Stated problem:
Can you rewrite only the material starting with the line containing "Task: Open the" and going on through the line containing "The height and", replacing "height and width" with "width and height" and leaving everything else unchanged?

** Start of Records for this task **

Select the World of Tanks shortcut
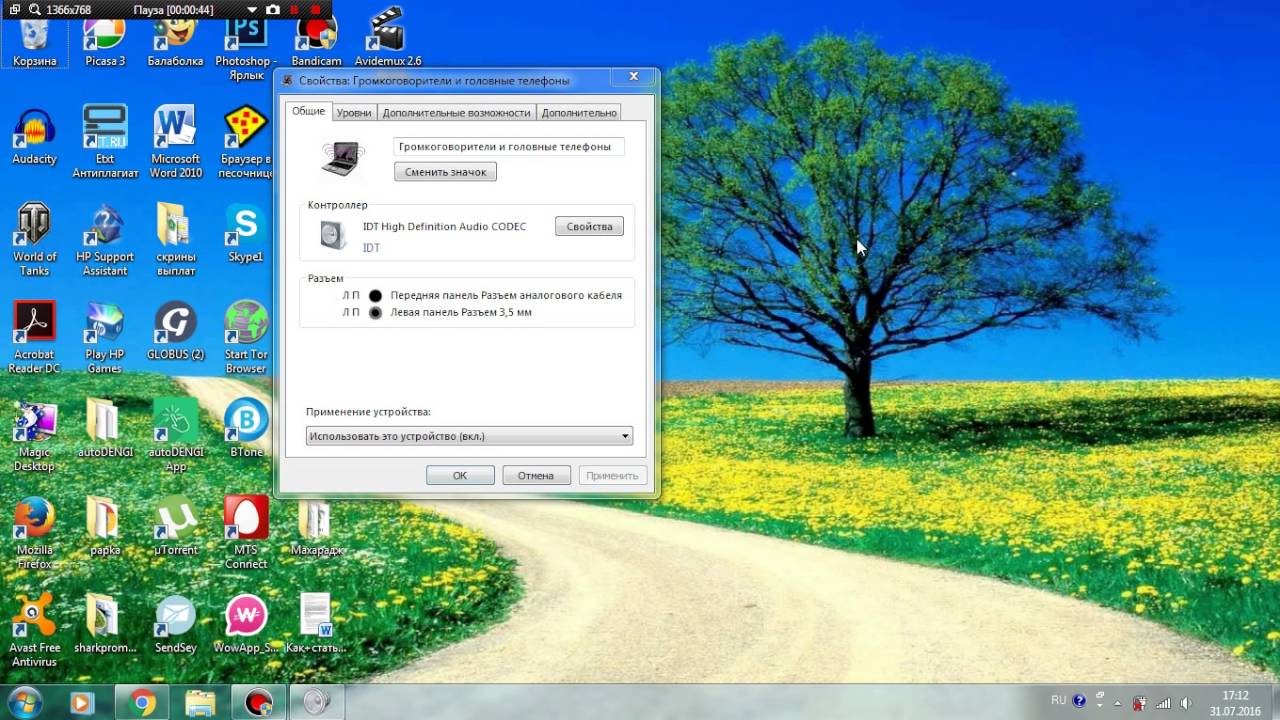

** End of Records for this task **
** Start of Records for this task **

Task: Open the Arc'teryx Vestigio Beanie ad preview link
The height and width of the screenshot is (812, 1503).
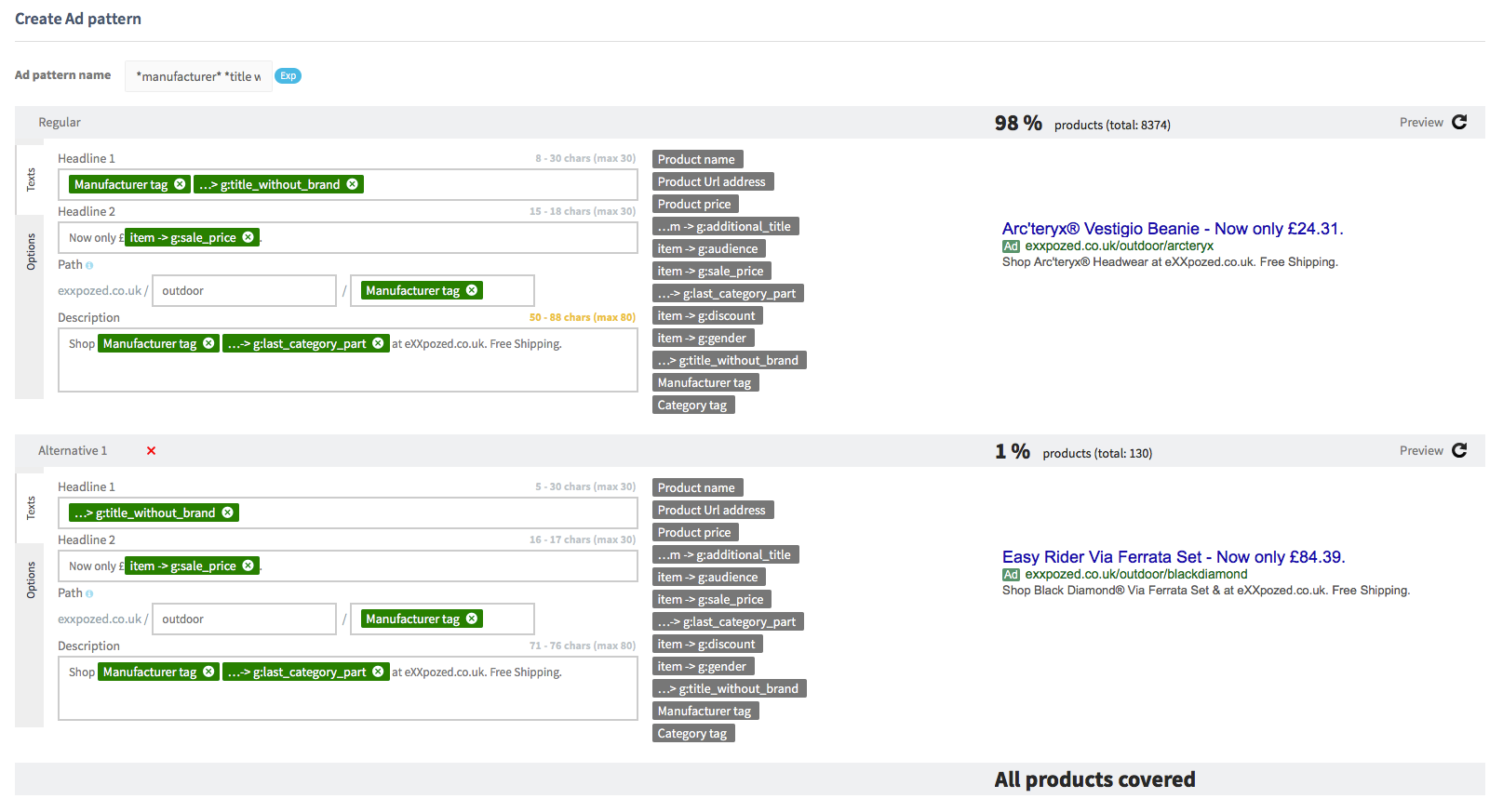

** End of Records for this task **
** Start of Records for this task **

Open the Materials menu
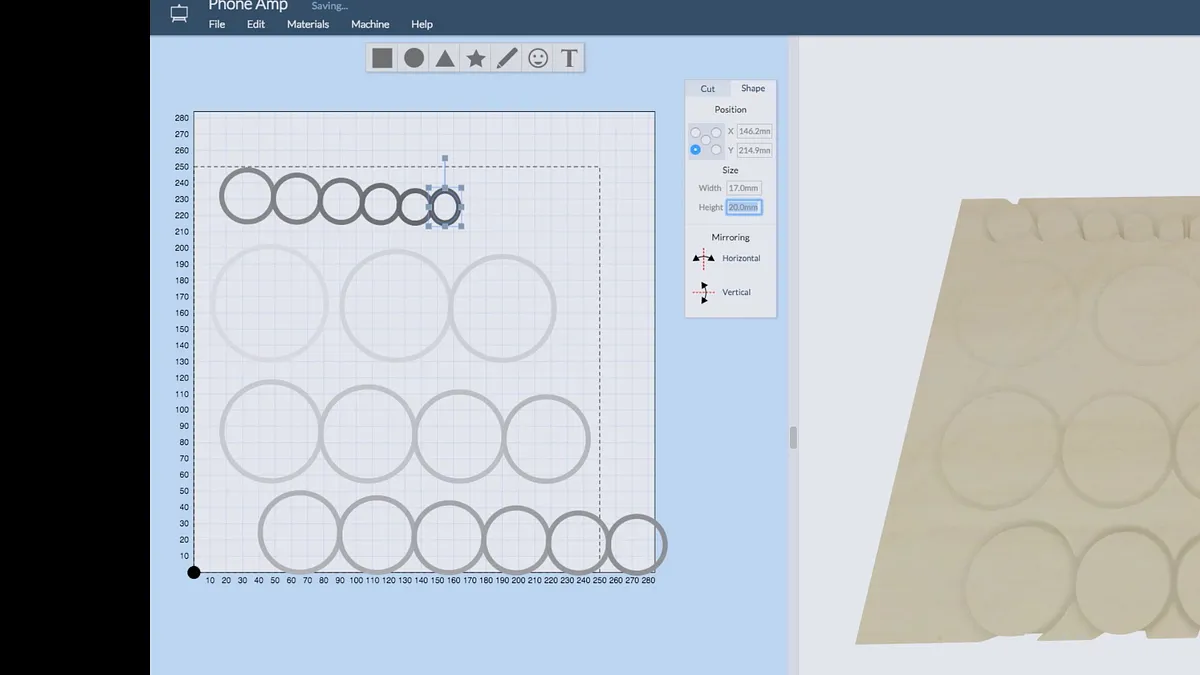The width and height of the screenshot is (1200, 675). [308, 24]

** End of Records for this task **

Task answer:
Task: Open the Arc'teryx Vestigio Beanie ad preview link
The width and height of the screenshot is (812, 1503).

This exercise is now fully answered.